With pharmacists left out of medication-assisted treatment, loved ones die. It happened to my family.

Tom Menighan and_FamilyEvery day, more than 100 families suffer the loss of a loved one to an opioid overdose. On November 1, 2018, ours became one of them when my great-niece Chloe Archer lost her battle with opioid use disorder (OUD) at age 24.

Her story is familiar to many of us. Chloe sustained a serious leg injury during a softball game in high school and had to undergo surgery to install a plate and 14 screws in her lower leg; she was prescribed opioids for the pain. Like so many Americans, the medicine intended to help ease her suffering had grueling, unintended consequences that ended in her death 6 years—and multiple agonizing attempts at recovery—later.

She tried medication-assisted treatment (MAT) in her efforts to recover. First, she had to find a practitioner who had a DATA waiver and was willing to prescribe her buprenorphine for OUD treatment (e.g., Subutex, Suboxone)—no easy feat. Then, she had to go to a pharmacy to get her prescriptions filled and back to her prescriber to maintain the appropriate monitoring consistent with her treatment plan. She had to prioritize these trips every week over other commitments, challenges, and interests, and none of it was covered by insurance. Others, like patients prescribed naltrexone, have the extra step of going back to the prescriber to get the drug administered. The process combined with the everyday challenges faced in overcoming OUD were so onerous that Chloe turned to heroin, which was readily available and inexpensive. As her father told me, it was just too hard to follow the rules.

We can do better!

I envision a world where pharmacists carry out certain key aspects of MAT in one trip. Our members caring for patients suffering from OUD constantly seek reforms that would allow pharmacists—the most accessible health care provider—to play a greater role in expanding patient access to MAT and improving care. Chloe’s story is a heartbreaking example of how expanded inclusion of pharmacists on the health care team could save lives by lowering barriers and improving access but didn’t! These services can embody the 3-C’s identified by APhA for meeting the needs of whatever “neighborhood” you are serving—Collaboration, Coordination, and Communication focused on meeting the needs of the patient.

APhA fought hard last year to pass federal legislation that would have provided coverage for additional care from pharmacists in providing opioid-related services, but with Congress reluctant to provide the necessary funding, we were unsuccessful. We’re not giving up, and neither should you.

We need to put a face on this issue for policymakers—the face of a patient, a family member, and a loved one. Tell the stories of our patients, people like Chloe, to make the case that pharmacists are key to minimizing treatment barriers and best armed with medication-related expertise that can help solve the opioid crisis and prevent senseless deaths.
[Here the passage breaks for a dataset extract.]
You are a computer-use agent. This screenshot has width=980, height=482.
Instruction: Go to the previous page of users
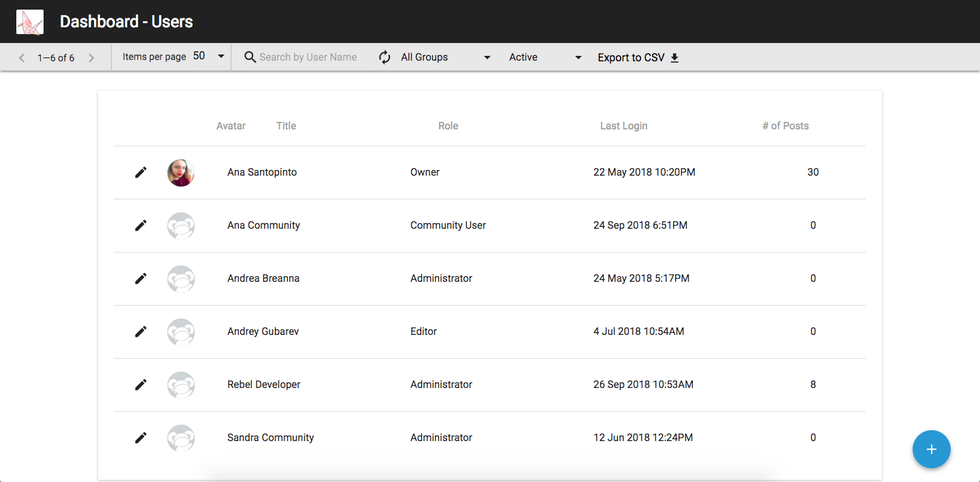(22, 58)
We need to make this real to the policymakers keeping pharmacists out of the equation.

Chloe was bright and athletic. Her opportunity to make a difference in the world was cut short. We can’t afford to keep losing people like her—not when pharmacists are accessible and knowledgeable health care providers who could play such an important role in saving their lives. Please share your stories, with us, and with Congress! We’re all in this together.